• Stated task: Extend the audit passage on how the PSC responds to risks, picking up right after its final sentence.

• Page extract:
=====

The first box of the chart is titled “Response to Risks.” Linked to this box are 2 boxes titled “What is working” and “What can be improved.” Linked to the “What is working” box, another box presents this finding: “The PSC has a process in place to identify and report on deliverables of mitigation strategies.” Linked to the “What can be improved” box, 2 other boxes present these findings: “There are no controls in place to measure the effectiveness of mitigation strategies” and “Risk appetite and risk tolerance are not clearly communicated throughout the PSC.”

What is working

The PSC has a process in place to identify and report on deliverables of mitigation strategies.

Risk mitigation strategies are developed by each sector in collaboration with the Results and Delivery Division. This process begins with an annual call-out at the end of November from the Results and Delivery Division, requesting that sectors provide mitigation strategies and deliverables related to the previously identified corporate risks by the following January. The division assesses the mitigation strategies to determine if they are relevant for the coming year. Next, risk mitigation strategies are presented to sector management committees for feedback to help determine if the response corresponds to the nature and magnitude of the risk. Finally, mitigation strategies are presented for approval at the Executive Management Committee and then included in the coming year’s Integrated Business Plan (see corporate risk management cycle graphic).

The execution of risk mitigation strategies and their associated deliverables are reported quarterly to the Resource Management Committee and the Executive Management Committee. Stakeholders can discuss the progress of the mitigation strategies and deliverables, but the time allocated to the discussion is short and insufficient as the members’ attention is divided among many important topics.

=====

• Material provided:
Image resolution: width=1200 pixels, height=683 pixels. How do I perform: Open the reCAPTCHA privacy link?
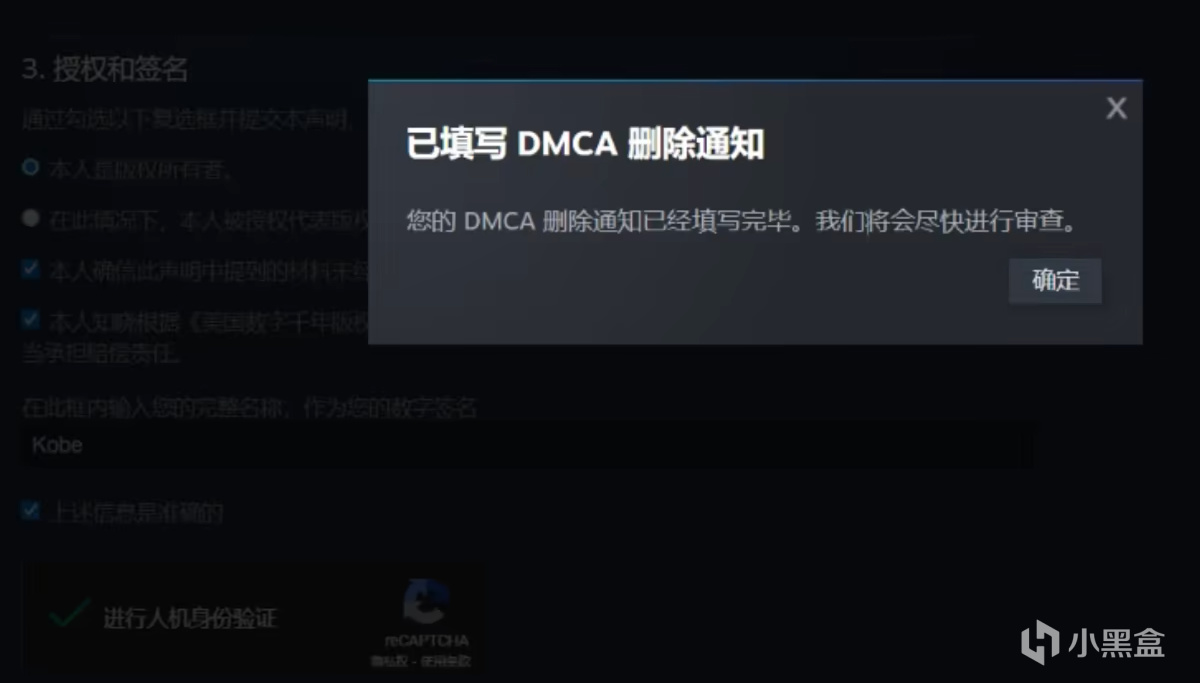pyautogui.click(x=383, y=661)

=====

• Written answer:
What can be improved

There are no controls in place to measure the effectiveness of mitigation strategies.

The internal audit team found that there are no controls in place to measure the effectiveness of mitigation strategies. The quarterly updates presented to governance committees focus on the status of the deliverables, but their effectiveness in reducing risk is not assessed.

Causes

As risk ownership has not been delegated for the key corporate risks, no one is currently responsible for measuring the success of the mitigation strategies or ensuring alignment with the risk appetite of senior management.

Consequences

Most directors general who spoke about mitigation strategies during the interviews indicated that they did not have enough information about their success to support decision-making.

Recommendation

Recommendation 3 supports this finding.

Risk appetite and risk tolerance are not clearly communicated throughout the PSC.

The internal audit team found that the risk management process at the PSC does not allow for documenting and sharing risk tolerance and appetite. There is no clearly defined measure of success for mitigation strategies or acceptable level of risk that the PSC is willing to take. During interviews, directors general and vice-presidents expressed a willingness to take more calculated risks but were unsure about the overall appetite of senior management.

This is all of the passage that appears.